◆ INSTRUCTIONS FOR THE TASK:
Reproduce exactly the lines below from the one containing "You are a computer-use agent. 425x298 pixels." through the one containing "Click the magnifier", including both, and nothing else.
-------- EXCERPTED RECORDS
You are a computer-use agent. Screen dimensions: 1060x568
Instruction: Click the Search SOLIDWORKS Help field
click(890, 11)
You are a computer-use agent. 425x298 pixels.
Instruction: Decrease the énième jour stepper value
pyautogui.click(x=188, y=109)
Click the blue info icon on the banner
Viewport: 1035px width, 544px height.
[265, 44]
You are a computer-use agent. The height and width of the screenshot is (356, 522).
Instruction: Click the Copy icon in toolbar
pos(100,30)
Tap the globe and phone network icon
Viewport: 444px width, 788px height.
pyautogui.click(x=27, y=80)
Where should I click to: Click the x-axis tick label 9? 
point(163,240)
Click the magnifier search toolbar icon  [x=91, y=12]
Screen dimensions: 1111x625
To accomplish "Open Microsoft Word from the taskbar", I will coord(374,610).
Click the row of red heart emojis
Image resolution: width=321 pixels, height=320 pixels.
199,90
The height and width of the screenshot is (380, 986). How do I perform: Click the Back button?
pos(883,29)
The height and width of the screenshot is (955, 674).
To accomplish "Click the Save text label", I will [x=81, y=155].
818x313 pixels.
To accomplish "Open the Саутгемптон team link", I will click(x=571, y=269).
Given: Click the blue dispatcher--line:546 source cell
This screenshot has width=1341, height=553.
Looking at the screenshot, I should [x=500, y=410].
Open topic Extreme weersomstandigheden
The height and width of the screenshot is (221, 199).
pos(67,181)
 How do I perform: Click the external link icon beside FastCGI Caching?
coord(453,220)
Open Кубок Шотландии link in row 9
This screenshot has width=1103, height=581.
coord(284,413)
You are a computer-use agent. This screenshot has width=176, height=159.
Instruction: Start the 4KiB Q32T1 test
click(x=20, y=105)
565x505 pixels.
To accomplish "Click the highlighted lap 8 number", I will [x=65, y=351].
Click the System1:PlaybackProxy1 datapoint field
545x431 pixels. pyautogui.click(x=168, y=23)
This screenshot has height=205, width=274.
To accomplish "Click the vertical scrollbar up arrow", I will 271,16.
----------------
◆ EXERCISE ANSWER:
You are a computer-use agent. 425x298 pixels.
Instruction: Decrease the énième jour stepper value
pyautogui.click(x=188, y=109)
Click the blue info icon on the banner
Viewport: 1035px width, 544px height.
[265, 44]
You are a computer-use agent. The height and width of the screenshot is (356, 522).
Instruction: Click the Copy icon in toolbar
pos(100,30)
Tap the globe and phone network icon
Viewport: 444px width, 788px height.
pyautogui.click(x=27, y=80)
Where should I click to: Click the x-axis tick label 9? 
point(163,240)
Click the magnifier search toolbar icon  [x=91, y=12]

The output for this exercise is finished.